Le même clivage est observable entre d’un côté des membres de commission qui se renseignent auprès de collègues qui connaissent les candidats et ceux qui au contraire ne veulent pas engager des démarches qu’ils n’estiment pas fiables.

« On peut le faire, mais il faut voir comment les gens donnent des renseignements. (…) J’ai téléphoné à celui qui avait encadré sa thèse et il m’a dit ‘il n’est pas mal, etc.’. En réalité, il ne tenait pas la route. » (Professeur, homme, Gestion-Région)

« Il existe des visites avant [les auditions]. Je suis content de les rencontrer, à leur demande. Je les prépare à l’audition…..On a vu les plus intéressants avant l’audition. » (Professeur, homme, Histoire-Paris)

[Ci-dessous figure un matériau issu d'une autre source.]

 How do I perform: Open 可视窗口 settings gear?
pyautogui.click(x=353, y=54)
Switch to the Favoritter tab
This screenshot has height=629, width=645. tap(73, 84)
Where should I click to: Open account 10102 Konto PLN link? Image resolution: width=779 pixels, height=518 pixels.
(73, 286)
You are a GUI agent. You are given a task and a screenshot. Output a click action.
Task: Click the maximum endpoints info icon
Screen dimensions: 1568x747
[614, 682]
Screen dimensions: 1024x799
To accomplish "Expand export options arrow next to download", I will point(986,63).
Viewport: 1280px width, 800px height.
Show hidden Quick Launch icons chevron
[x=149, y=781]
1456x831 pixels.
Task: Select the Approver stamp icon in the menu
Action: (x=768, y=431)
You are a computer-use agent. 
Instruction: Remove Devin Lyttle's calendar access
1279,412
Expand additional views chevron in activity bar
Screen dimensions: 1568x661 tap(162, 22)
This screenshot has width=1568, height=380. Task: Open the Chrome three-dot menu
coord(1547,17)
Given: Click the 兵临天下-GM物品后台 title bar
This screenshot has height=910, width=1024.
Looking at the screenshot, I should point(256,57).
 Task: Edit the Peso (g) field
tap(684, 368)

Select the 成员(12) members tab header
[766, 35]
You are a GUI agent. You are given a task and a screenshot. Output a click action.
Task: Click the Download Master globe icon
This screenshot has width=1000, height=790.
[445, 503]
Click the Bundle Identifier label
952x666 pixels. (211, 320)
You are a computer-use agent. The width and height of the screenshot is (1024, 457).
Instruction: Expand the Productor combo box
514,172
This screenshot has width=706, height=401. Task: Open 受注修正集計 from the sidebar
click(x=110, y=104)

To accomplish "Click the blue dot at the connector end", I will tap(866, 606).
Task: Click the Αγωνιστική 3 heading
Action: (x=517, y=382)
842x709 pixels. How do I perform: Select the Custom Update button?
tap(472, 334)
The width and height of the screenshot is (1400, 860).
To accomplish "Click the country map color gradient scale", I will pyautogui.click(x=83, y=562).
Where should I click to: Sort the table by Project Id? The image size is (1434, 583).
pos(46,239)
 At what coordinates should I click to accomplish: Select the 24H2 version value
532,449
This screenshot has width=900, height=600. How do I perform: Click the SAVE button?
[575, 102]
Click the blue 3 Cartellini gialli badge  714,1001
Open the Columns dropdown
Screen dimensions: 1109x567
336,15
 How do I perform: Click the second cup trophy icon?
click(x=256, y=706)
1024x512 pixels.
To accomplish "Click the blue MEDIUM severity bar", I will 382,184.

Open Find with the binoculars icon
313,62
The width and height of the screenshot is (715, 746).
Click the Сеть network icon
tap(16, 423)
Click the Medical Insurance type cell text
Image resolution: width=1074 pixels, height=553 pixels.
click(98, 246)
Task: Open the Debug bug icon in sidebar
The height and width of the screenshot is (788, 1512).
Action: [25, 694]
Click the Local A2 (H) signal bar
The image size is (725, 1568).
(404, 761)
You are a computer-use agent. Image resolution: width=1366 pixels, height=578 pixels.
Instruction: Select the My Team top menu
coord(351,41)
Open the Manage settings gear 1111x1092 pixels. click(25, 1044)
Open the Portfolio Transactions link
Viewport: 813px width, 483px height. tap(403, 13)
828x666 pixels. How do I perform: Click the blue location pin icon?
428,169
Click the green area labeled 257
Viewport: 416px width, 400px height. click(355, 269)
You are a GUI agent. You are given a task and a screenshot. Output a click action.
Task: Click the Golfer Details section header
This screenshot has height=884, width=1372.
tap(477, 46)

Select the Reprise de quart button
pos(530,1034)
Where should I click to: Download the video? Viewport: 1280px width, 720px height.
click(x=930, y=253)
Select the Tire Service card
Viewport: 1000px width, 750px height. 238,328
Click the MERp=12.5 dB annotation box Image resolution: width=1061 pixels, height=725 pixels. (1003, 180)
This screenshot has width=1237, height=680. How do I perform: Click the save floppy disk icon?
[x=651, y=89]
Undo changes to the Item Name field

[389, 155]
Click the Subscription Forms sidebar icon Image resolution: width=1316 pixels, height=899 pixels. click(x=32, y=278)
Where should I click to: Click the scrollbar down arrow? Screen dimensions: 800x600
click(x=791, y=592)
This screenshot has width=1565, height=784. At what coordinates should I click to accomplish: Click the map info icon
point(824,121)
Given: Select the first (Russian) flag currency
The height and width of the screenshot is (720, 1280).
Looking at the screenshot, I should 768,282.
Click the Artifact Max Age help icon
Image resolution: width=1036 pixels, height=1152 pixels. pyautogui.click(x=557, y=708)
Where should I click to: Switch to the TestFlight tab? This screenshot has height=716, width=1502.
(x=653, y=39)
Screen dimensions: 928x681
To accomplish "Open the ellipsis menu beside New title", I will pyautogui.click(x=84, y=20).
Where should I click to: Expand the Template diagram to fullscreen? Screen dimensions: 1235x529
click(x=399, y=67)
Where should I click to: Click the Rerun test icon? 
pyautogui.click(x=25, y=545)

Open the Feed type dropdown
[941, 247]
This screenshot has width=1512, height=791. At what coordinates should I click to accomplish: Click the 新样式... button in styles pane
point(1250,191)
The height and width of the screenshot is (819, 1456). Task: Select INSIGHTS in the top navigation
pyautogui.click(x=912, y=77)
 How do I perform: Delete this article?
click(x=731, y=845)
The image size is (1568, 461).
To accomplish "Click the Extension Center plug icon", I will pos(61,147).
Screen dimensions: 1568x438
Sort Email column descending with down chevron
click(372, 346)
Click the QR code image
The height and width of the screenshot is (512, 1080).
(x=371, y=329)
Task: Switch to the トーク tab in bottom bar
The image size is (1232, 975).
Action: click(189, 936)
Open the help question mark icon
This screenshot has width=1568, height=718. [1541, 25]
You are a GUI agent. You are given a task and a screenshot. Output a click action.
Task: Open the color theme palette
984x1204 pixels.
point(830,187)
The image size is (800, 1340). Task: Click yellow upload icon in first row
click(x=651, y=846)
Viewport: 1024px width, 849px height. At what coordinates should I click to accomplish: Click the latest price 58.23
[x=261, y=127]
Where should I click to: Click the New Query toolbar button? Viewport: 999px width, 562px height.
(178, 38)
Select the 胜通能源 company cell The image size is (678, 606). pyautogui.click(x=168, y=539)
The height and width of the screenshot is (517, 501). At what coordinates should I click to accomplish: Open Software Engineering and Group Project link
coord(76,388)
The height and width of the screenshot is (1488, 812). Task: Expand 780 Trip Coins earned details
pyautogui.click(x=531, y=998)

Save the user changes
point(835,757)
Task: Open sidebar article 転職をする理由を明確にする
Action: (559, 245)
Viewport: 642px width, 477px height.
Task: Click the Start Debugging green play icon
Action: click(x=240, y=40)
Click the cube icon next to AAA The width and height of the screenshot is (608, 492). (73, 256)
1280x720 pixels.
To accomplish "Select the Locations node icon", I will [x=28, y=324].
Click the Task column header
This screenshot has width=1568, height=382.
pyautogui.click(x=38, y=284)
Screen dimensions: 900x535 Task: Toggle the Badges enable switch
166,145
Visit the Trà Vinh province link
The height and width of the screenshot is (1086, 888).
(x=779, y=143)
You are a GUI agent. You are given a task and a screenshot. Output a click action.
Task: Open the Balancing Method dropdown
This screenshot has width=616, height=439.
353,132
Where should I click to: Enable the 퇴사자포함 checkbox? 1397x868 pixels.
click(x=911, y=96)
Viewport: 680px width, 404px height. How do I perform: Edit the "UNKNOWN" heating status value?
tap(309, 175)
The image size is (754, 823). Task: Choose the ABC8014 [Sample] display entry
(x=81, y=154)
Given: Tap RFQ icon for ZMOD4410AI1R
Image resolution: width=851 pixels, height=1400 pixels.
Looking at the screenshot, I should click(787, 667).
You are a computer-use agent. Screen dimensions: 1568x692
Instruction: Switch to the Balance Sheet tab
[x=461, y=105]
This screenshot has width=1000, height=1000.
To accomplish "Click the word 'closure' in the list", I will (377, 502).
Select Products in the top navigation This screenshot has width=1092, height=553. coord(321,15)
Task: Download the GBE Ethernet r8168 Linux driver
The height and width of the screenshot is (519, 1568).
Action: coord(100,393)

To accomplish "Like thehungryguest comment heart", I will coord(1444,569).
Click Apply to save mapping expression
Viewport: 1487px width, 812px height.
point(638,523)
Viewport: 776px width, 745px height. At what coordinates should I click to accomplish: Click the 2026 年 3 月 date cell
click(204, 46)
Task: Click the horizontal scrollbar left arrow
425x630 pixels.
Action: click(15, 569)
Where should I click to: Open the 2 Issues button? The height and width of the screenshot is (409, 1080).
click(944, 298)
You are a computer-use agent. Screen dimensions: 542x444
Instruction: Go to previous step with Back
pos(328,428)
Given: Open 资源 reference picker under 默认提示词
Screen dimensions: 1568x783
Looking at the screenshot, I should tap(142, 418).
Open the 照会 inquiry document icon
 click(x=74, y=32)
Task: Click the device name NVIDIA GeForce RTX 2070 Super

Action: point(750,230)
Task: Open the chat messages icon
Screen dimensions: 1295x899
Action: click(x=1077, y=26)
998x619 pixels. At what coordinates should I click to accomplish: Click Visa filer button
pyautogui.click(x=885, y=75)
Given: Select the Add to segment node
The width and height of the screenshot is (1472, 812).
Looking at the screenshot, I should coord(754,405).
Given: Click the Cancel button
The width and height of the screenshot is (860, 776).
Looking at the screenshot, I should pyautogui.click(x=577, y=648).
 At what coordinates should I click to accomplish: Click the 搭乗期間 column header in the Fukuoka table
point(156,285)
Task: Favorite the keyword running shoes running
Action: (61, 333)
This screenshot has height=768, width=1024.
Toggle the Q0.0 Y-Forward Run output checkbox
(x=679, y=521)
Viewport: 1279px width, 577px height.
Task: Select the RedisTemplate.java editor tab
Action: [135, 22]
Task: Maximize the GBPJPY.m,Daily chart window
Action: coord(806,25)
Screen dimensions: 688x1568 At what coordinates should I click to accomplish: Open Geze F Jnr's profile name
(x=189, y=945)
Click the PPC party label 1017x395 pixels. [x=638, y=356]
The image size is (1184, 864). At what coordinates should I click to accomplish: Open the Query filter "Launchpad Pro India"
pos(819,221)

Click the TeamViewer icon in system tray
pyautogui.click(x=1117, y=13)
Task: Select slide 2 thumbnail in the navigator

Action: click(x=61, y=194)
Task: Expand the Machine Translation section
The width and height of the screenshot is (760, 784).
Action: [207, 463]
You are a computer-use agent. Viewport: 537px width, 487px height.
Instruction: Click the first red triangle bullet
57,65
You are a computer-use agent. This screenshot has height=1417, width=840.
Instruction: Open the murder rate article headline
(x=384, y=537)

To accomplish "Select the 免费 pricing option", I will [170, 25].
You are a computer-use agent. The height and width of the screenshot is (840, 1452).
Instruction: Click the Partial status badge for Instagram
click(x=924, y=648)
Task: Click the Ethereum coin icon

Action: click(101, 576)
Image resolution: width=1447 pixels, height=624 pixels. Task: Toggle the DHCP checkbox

Sans tirer de conclusions trop hâtives (nous n’avons travaillé que sur deux sites par discipline), notre échantillon fait quand même ressortir des différences quant aux profils recherchés. La recherche et l’enseignement sont pris en compte de façon plus équilibrée en histoire même dans un site réputé comme Histoire-Paris, alors que la recherche est la dimension clef pour les deux sites de Biologie. De leur côté, les gestionnaires privilégient la recherche, mais à condition qu’elle soit accompagnée d’autres formes de compétences.

Par ailleurs, le caractère plutôt consensuel du travail en commissions n’exclut pas des divergences sur certains points, même si ces désaccords n’entraînent de tensions que dans le cas d’Histoire-Région, où la prime aux « locaux » est dénoncée par une partie de la commission (pour l’heure minoritaire).